___ Document section
Happiness as a new metric for a live streaming audience

by Natalya Devyatkova | February 3, 2019
7 min read
Have you ever thought how happy your viewers are? When people pay for online TV or streaming but don't watch a lot, it means they are satisfied with conditions, but still feel unhappy. Why does it happen and what broadcasters can do with it?
Happiness is a gift

Today the relationships between online broadcasters and the users look like this. What do Pay TV companies and OTT services dream of? A client who pays and watches, 24/7 is desirable. What do clients of these streaming services really want? An outstanding video quality, a wide range of titles, a reasonable price, and multiple platforms to consume. It is quite unreal to find an all-in-one, that's why it is more likely for people to use 2–3 different platforms to watch live or video on demand. Does it make a viewer happy? It does make the experience more comfortable. However, in fact, clients have to search for better content or quality or price over again. Sounds not like happiness.
Happy Metric Tools: start from the old good SWAT analysis, (1) from the marketing point of view, (2) from the user point of view.
______
▸ **Prompt A**
According to the text on viewer happiness, what do clients of streaming services really want? List each item.
The records have no connection to the text on live streaming happiness.
___ Material provided
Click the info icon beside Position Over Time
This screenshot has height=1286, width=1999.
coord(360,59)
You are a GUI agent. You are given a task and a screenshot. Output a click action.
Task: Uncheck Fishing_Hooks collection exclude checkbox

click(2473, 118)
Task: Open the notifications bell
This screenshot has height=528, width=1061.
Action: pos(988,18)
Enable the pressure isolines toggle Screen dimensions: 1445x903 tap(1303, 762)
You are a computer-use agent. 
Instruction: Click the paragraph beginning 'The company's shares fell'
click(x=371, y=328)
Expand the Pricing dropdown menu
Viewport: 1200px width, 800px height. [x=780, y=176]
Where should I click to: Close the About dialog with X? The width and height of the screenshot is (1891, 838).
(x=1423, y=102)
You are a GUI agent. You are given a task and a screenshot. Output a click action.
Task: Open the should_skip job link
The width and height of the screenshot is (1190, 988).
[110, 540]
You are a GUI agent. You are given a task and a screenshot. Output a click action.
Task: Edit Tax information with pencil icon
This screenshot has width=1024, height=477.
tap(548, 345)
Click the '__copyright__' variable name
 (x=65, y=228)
______
▸ **Prompt B**
Report every line of the records that contains the string "height", matching case exactly.

▸ **Written answer A**
- An outstanding video quality
- A wide range of titles
- A reasonable price
- Multiple platforms to consume

▸ **Written answer B**
This screenshot has height=1286, width=1999.
This screenshot has height=528, width=1061.
Viewport: 1200px width, 800px height. [x=780, y=176]
Where should I click to: Close the About dialog with X? The width and height of the screenshot is (1891, 838).
The width and height of the screenshot is (1190, 988).
This screenshot has width=1024, height=477.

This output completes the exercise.